Your Birthday

by | Dec 19, 2010 | 0 comments

Your birthday was incapacitating.

In the morning I tried to do my normal routine- getting Audrey fed, dressed, cleaning up the kitchen.  I opened up the fridge and a plate with leftovers fell out, shattering everywhere.  I sat on the floor among the shards and cried for you.  For your loss of another year.  It is inconceivable to me that you died at 33 years old and then of course, I always see if from your own perspective and feel your shock for you.

I planned on visiting another preschool and taking Audrey to her music class, but she didn’t seem to feel like going either.  I found she had climbed into her crib with the small album I made for her of photos of the two of you.  She hadn’t picked it up once yet from the spot where I showed her I would leave it, but there she was by herself looking through all of the photos quietly and showing her stuffed “a -mimals.”  At one point she said excitedly flipping, “Mommy, I can’t stop!”

I asked her if she wanted to go to music class and she said, “No…I wanna stay ooome.”  So we did.  I had told her it was your birthday and I think she was feeling similar to the way I was.

We ate Christmas cookies in bed and watched a video/documentary on animals that I’d taken out from the library.  It was good to see all of the creatures that the earth is populated with- again, it makes me doubt that a place that teems with such extraordinary life is all meaningless and accidental.

Audrey sang her best “happy birthday” to appa and cut a slice of her wooden cake, holding it up to our wedding picture over our bed, to feed you.

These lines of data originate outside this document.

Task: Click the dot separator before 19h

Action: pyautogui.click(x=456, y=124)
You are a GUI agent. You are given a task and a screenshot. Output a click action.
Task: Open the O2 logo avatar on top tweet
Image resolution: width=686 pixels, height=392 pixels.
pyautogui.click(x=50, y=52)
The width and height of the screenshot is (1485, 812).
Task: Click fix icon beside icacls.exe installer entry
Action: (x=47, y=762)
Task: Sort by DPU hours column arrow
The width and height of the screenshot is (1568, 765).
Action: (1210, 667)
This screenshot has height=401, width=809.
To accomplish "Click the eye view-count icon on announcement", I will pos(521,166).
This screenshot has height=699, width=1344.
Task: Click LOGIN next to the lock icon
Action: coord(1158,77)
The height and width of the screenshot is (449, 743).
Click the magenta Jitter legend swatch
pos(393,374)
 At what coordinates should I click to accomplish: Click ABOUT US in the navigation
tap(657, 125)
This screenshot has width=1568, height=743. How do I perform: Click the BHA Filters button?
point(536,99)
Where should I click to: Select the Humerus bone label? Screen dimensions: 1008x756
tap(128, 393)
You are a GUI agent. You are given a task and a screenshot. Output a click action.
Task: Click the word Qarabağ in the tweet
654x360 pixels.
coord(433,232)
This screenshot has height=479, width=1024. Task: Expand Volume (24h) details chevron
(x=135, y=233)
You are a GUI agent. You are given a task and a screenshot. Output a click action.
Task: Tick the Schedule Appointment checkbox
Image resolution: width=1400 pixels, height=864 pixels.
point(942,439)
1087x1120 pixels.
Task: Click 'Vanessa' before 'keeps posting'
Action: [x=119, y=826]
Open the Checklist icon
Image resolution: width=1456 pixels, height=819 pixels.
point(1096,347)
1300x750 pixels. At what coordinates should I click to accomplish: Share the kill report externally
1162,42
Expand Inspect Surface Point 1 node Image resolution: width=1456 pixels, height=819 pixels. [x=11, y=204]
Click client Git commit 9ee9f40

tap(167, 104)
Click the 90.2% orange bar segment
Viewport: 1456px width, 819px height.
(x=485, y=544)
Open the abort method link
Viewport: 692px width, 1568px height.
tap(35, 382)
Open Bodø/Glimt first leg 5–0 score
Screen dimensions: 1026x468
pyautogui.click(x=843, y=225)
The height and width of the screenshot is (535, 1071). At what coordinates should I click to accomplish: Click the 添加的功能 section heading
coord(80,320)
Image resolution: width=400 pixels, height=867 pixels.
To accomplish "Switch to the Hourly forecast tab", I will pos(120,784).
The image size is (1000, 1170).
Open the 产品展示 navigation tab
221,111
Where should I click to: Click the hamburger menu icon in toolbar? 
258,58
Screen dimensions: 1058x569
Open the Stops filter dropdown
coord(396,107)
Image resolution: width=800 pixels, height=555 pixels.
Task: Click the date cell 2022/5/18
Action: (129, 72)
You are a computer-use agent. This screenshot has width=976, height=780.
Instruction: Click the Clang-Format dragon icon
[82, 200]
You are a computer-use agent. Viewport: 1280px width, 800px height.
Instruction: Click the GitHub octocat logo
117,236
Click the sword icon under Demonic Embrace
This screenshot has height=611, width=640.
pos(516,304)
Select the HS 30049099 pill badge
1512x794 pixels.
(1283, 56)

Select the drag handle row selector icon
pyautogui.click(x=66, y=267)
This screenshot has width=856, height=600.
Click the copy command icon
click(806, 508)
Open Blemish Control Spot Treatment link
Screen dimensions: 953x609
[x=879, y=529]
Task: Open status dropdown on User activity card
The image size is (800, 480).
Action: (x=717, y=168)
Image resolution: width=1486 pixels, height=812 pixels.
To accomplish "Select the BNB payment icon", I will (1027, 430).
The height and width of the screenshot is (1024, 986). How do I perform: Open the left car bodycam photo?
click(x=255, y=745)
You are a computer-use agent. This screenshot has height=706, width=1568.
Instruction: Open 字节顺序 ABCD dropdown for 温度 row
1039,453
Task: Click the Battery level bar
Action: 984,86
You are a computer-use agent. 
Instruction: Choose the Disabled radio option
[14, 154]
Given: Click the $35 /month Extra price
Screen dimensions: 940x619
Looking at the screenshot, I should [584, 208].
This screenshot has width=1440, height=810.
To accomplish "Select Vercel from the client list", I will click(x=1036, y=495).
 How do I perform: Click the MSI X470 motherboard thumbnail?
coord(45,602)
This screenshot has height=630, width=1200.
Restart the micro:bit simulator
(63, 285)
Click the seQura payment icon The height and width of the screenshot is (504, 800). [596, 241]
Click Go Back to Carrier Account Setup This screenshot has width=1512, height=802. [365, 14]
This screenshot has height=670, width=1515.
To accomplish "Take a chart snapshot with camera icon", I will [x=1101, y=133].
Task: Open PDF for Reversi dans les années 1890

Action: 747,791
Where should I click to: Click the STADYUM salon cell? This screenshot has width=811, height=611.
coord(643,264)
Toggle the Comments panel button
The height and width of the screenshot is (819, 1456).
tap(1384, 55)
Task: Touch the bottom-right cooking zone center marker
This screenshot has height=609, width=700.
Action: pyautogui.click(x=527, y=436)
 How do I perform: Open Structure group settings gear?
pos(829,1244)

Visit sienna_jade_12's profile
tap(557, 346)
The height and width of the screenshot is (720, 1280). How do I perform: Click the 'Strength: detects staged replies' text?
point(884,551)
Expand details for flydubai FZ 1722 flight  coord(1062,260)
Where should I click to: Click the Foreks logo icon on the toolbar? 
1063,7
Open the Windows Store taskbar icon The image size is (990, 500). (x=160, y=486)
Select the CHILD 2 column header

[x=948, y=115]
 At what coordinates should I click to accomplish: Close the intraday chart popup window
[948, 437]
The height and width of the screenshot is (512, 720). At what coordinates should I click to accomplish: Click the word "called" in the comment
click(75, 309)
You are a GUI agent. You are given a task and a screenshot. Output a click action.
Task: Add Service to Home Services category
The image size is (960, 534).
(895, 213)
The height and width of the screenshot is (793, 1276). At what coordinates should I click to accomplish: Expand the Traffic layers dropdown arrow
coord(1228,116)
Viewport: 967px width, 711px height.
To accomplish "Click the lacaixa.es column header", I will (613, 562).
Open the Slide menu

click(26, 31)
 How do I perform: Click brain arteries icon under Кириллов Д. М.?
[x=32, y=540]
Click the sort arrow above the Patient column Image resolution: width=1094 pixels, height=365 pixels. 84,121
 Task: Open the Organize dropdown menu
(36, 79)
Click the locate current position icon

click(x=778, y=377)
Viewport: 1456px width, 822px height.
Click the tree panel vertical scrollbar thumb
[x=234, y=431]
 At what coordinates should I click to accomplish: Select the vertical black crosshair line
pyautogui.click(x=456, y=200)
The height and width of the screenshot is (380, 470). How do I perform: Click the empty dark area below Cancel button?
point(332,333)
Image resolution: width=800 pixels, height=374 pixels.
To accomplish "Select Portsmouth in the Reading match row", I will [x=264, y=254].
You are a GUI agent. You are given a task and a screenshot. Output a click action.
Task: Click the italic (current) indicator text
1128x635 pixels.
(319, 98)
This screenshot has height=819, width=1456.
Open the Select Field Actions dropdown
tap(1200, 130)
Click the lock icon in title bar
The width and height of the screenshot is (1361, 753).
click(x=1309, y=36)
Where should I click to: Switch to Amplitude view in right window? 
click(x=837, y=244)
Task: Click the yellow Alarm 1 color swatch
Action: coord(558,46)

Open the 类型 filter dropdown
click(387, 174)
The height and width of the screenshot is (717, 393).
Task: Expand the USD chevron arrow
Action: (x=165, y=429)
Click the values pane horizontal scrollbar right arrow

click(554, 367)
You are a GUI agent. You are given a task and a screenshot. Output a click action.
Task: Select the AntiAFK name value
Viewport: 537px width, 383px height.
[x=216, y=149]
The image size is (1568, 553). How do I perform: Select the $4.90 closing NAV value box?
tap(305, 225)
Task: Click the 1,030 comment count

A friend I haven’t seen in a while called and asked if she could bring lunch over.   I spoke through tears- “Yes…please.  It’s harder than I thought today.”  She has a new four month old baby and came with Korean food for Audrey and I.

The evening was better.  I met with nine of your friends in Koreatown at a fabulous kalbi place chosen by one of your good friends.  You and I had never eaten there which made it easier for me.  You would’ve loved it.  It was loud and kind of crazy but I ate a lot and had an OB beer in your honor.

I really wanted to pay for everyone who came out…you always loved to treat people.  I remember being really surprised when we took a fairly new friend of mine and her husband out for Korean in Bay Ridge a few years ago and you insisted on treating them.  We didn’t know them very well and we didn’t have a lot of money at the time- I think I had recently been laid off.  But that was just how you were.  So…I told your friends I wanted to treat, but they refused.  I told them again, I really want to, in tears, but they were adamant that I should not pay for everyone.   It’s funny, money seems so small to me these days.  I figure more can always be made somehow.  So unlike the gift of life and the curse of death.  So human this paper money.

We toasted you one more time, “To Dan, we love you and we miss you,” I said, holding back more tears.   Then I gave out the calendars I made of your photos of Brooklyn to everyone who attended and they were impressed with your eye and creativity.  I miss your creative spirit very badly.

I was really happy with how everyone was talking with each other- when most of the people there knew you from different social circles.  Another friend wrote me an email after the night was over telling me that he wasn’t surprised by it since any friend of Dan’s was probably a really good person.

I thought a few of us might go grab a Guinness at an Irish pub afterwards, but in the end, everyone joined.  We got a pretty private table upstairs in the back.  I had one Guinness, and then another.  Without any formal invitation or organization, we all shared stories of you.  There were smiles…and tears.  A couple of your friends really wanted to know what happened, so I told them what I knew and showed them the last few photos you took in your iPhone (now mine).  We were silent for a moment.

I went to the restroom and spoke to my reflection: “I’m drinking a f—ing Guinness Dan.”  I had to tell you.  I smiled at myself.

I guess this is a part of what they call “integrating the lost loved one,” taking on some of their traits and characteristics as a part of yourself.   I think that’s supposed to be kind of beautiful and healing.  I hate it.  I don’t want to integrate you or absorb you into myself.  I like you otherly, surprising, and wholly yourself.